• THE PROBLEM: In the records below, find the line that contains "शिव (363, 611)" and the line that contains "भारत के संग्रहालय (398, 566)", then retype exactly those two lines and every line between them.

**********

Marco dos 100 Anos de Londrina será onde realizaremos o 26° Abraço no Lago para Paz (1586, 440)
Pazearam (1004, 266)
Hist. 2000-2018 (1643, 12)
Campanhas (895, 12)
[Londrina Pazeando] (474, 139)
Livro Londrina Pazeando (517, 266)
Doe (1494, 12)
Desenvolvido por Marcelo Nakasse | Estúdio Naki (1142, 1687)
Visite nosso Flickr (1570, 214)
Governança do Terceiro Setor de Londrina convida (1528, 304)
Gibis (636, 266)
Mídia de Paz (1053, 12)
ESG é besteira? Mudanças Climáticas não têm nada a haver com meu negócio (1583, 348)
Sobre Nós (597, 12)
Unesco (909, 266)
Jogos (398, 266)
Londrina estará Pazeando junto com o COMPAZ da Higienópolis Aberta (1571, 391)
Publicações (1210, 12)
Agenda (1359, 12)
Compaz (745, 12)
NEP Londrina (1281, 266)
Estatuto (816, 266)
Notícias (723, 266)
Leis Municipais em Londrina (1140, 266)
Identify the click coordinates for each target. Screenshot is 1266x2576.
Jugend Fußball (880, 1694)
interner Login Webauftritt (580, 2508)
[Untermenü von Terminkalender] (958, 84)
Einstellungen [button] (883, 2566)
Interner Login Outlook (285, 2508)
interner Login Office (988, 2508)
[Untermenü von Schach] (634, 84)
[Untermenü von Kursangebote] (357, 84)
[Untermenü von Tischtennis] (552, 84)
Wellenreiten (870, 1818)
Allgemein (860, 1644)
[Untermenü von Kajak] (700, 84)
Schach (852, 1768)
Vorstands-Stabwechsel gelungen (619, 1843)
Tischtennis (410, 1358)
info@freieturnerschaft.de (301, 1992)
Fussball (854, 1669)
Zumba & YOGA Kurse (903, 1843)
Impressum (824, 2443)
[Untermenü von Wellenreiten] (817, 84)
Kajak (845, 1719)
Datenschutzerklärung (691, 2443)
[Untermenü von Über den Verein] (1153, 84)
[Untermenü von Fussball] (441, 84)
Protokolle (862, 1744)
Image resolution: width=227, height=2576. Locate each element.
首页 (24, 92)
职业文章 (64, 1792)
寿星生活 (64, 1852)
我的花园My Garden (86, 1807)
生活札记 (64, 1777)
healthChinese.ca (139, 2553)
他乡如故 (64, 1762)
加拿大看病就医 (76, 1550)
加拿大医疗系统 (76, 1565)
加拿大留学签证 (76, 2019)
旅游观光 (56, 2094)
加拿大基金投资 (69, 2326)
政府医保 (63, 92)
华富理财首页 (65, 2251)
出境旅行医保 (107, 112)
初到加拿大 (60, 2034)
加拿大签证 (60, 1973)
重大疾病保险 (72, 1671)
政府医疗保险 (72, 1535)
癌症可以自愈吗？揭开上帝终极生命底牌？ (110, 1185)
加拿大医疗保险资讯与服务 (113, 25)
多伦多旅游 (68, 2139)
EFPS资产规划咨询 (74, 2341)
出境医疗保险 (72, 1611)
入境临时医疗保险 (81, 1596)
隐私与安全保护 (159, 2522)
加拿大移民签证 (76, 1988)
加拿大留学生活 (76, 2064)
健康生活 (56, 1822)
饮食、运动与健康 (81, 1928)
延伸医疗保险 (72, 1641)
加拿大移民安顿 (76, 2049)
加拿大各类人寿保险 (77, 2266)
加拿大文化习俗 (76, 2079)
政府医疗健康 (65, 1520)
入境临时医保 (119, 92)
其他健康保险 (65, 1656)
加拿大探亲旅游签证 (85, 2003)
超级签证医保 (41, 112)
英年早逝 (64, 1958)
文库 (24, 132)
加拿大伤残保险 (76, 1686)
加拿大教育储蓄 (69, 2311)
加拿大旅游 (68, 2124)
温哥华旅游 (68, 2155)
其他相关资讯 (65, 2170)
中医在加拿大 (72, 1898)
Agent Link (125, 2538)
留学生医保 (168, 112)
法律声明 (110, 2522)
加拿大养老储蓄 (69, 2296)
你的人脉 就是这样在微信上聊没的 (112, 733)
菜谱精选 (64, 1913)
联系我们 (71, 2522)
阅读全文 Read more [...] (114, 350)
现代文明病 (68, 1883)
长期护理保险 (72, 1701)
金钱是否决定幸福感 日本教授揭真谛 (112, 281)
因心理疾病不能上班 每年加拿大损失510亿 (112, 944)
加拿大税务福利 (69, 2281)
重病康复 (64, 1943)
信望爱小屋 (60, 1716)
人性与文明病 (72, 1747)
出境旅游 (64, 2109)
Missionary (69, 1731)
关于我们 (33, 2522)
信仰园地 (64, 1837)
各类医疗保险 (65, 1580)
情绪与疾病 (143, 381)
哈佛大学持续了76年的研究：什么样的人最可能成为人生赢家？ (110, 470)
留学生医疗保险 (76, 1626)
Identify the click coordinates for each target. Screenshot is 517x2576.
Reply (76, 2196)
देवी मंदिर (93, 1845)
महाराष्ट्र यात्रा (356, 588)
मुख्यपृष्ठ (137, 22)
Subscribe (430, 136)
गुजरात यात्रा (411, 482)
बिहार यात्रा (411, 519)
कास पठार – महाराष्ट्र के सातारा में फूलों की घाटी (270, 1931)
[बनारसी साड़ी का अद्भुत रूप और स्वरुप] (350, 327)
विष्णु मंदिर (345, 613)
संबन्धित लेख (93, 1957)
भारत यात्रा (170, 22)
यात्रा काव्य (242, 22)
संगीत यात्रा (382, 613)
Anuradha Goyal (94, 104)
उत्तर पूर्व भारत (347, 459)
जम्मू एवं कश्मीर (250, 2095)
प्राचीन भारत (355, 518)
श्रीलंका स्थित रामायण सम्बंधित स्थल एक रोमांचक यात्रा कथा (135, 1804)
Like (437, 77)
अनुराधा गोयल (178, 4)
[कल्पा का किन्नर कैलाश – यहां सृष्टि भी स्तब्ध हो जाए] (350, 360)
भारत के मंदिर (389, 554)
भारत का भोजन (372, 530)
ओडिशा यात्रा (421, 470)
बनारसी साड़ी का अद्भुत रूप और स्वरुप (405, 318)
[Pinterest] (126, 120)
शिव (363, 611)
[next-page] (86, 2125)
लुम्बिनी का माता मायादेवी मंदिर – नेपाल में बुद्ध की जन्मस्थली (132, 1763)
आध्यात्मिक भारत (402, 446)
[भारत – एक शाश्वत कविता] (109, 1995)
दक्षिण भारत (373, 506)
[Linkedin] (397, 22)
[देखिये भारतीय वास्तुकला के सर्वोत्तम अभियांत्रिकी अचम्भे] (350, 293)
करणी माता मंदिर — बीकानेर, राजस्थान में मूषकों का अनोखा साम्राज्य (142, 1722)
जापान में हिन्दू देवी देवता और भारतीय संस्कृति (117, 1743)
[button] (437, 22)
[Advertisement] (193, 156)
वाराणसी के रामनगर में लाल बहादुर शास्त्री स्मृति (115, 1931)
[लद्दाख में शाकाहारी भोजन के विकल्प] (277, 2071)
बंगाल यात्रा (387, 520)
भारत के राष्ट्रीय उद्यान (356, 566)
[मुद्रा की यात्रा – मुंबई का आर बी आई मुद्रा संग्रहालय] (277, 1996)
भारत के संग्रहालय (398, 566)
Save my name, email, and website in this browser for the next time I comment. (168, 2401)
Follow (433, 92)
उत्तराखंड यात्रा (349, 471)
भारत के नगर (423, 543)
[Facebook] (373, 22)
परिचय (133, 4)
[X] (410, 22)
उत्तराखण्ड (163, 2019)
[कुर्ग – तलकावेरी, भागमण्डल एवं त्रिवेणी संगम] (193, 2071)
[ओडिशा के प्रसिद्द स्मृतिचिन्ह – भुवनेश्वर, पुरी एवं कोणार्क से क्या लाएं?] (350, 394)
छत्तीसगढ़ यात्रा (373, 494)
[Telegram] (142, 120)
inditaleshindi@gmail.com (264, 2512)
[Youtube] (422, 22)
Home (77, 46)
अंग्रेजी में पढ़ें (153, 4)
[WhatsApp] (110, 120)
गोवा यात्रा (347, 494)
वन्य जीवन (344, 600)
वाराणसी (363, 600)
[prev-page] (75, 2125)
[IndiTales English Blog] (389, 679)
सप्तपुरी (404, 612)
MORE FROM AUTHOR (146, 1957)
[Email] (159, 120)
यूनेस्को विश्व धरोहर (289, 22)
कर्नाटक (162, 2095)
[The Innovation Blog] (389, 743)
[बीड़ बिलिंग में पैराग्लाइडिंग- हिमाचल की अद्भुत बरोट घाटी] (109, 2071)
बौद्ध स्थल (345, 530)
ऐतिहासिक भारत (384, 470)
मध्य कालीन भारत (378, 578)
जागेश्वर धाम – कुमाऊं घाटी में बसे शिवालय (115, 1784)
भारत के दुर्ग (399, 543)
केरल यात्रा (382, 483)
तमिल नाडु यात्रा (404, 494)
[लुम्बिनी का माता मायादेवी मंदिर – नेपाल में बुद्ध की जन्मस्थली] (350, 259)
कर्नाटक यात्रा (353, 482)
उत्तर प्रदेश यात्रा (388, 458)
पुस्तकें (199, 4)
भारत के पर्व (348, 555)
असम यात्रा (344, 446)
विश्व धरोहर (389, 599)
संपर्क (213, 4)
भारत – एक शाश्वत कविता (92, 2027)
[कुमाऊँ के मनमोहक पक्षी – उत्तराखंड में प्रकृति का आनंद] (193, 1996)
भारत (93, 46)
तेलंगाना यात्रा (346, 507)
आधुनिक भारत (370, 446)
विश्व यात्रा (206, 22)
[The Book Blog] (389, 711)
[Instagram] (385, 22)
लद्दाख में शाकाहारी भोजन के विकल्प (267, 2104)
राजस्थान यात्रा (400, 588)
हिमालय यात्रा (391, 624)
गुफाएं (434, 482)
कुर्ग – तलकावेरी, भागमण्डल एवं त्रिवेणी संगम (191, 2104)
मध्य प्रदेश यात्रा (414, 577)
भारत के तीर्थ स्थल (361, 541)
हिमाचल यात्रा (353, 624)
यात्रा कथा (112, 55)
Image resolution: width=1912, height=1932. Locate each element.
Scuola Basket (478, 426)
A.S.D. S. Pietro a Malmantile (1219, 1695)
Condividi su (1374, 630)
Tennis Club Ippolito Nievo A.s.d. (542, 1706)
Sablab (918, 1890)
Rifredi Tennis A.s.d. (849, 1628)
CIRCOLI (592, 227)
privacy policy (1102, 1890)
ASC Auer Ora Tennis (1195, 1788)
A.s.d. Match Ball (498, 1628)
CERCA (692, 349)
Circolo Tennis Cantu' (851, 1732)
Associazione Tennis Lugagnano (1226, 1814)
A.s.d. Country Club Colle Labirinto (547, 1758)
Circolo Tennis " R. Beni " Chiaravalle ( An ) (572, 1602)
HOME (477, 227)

**********

• ANSWER TO THE PROBLEM:
शिव (363, 611)
[next-page] (86, 2125)
लुम्बिनी का माता मायादेवी मंदिर – नेपाल में बुद्ध की जन्मस्थली (132, 1763)
आध्यात्मिक भारत (402, 446)
[भारत – एक शाश्वत कविता] (109, 1995)
दक्षिण भारत (373, 506)
[Linkedin] (397, 22)
[देखिये भारतीय वास्तुकला के सर्वोत्तम अभियांत्रिकी अचम्भे] (350, 293)
करणी माता मंदिर — बीकानेर, राजस्थान में मूषकों का अनोखा साम्राज्य (142, 1722)
जापान में हिन्दू देवी देवता और भारतीय संस्कृति (117, 1743)
[button] (437, 22)
[Advertisement] (193, 156)
वाराणसी के रामनगर में लाल बहादुर शास्त्री स्मृति (115, 1931)
[लद्दाख में शाकाहारी भोजन के विकल्प] (277, 2071)
बंगाल यात्रा (387, 520)
भारत के राष्ट्रीय उद्यान (356, 566)
[मुद्रा की यात्रा – मुंबई का आर बी आई मुद्रा संग्रहालय] (277, 1996)
भारत के संग्रहालय (398, 566)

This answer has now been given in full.